Here, we outline scripts for analysis of Madagascar SARS-CoV-2 sequences. We first undertook a broadbrush analysis using a local Nexstrain build, then built on that to construct more sophisticated subsequent analyses in BEAST. To get a local version of Nextstrain's SARS-CoV-2 workflow up and running on your home computer, please see their extremely detailed documentation here.
- After installing a local version of nextstrain, clone the nextstrain SARS-CoV-2 github to your local computer via:
git clone https://github.com/nextstrain/ncov.git
See here for details on installation and setup.
- In terminal, cd into the "ncov" directory. Activate your local nextstrain environment with:
conda activate nexstrain
- For this analysis, we constructed our own SARS-CoV-2 metadata. These curated metadata files are already included in this repository, so feel free to skip to step #4 to proceed unless you want to practice the manual download. We do not include the upstream raw metadata files here due to their large size. If, however, you would like to try, please follow the instructions below:
-
Download all SARS-CoV-2 sequences and metadata from GISAID. Go to "EpiCoV:Downloads", then pick "FASTA" and "metadata". Unzip the metadata and place the metadata .tsv ("allGISAID_metadata_2022_04_01.tsv") and the fasta zip file ("allGISAID_sequences_fasta_2022_04_01.tar.xz") in a new "sequence-prep" subfolder of your ncov clone. We have included this "nextstrain-scripts/sequence-prep" subfolder in this GitHub repo for ease of access to the data -- however, it does not include the initial dataset due to overlarge file size.

....................

§ About this task: Please explain in one to three sentences why the Madagascar SARS-CoV-2 guide lets readers skip to step #4. The entries come from a separate source.

....................

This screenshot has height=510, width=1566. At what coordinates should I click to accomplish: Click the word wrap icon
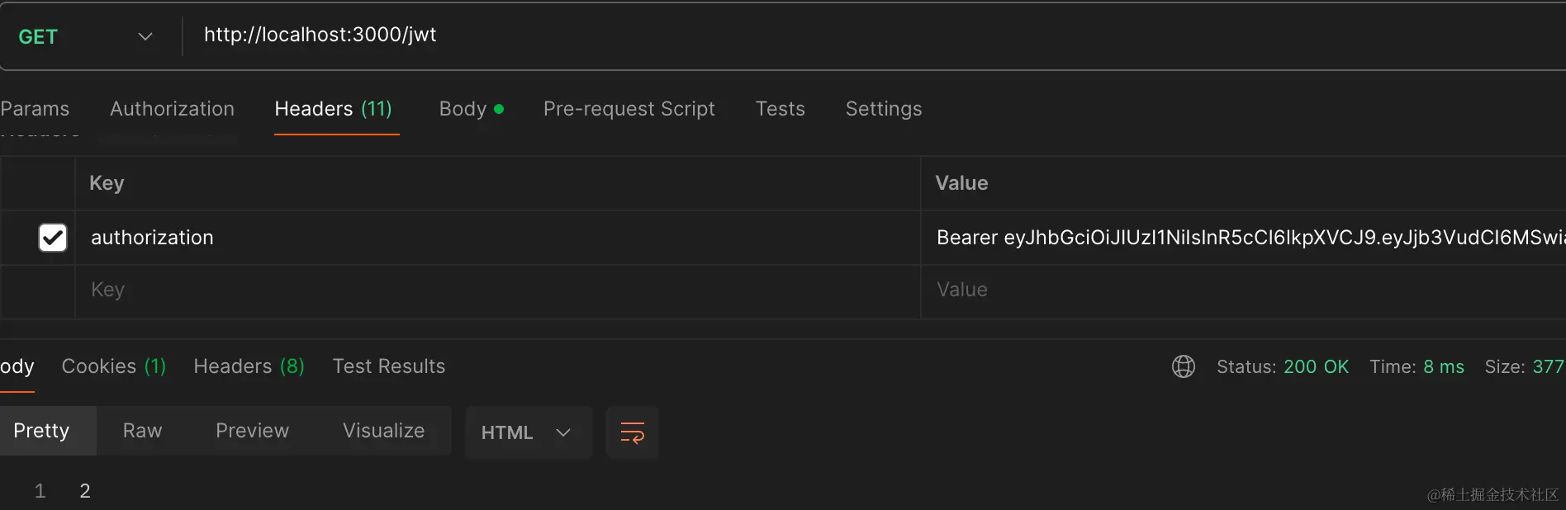click(632, 432)
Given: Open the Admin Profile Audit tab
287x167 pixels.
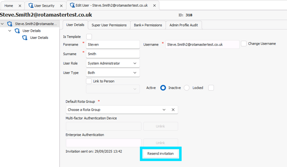Looking at the screenshot, I should (184, 25).
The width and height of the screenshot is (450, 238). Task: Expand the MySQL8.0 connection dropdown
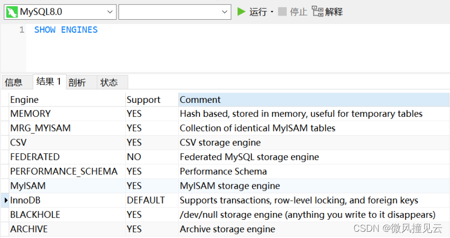pyautogui.click(x=110, y=12)
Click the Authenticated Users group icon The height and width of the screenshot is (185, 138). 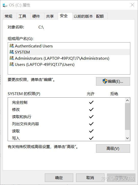[x=12, y=46]
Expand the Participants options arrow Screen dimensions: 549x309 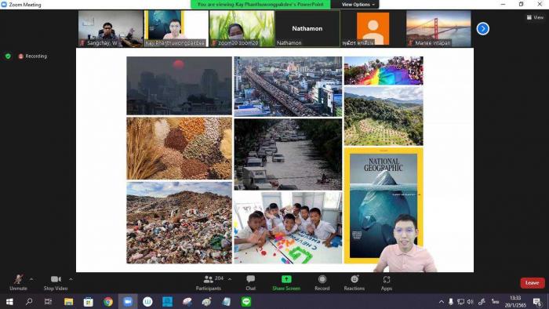(230, 279)
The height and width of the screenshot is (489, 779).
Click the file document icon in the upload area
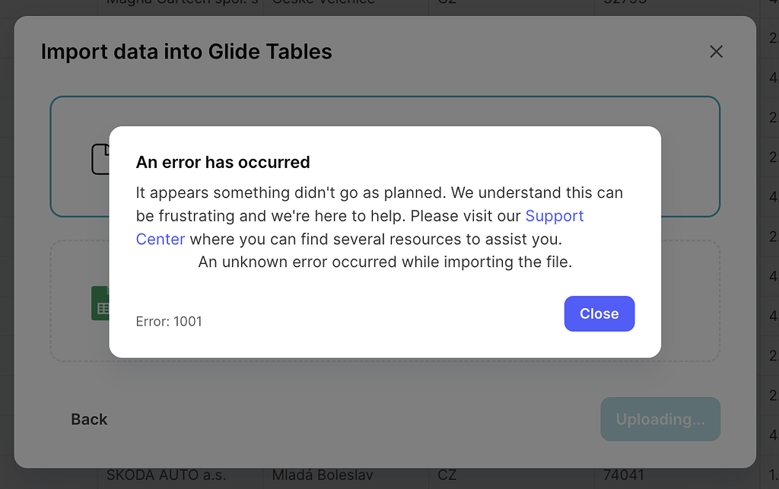(x=103, y=158)
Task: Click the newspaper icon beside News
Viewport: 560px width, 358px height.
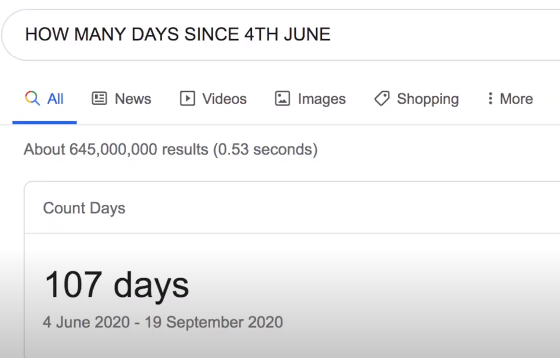Action: 99,99
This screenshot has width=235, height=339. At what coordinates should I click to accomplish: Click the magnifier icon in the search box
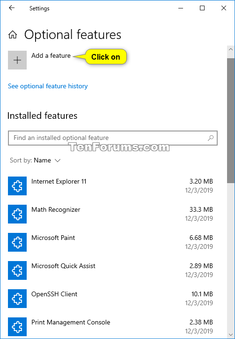click(211, 138)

....................

§ Problem solution: The curated metadata files built for this analysis are already included in the repository. The manual download is needed only by readers who want to practice it.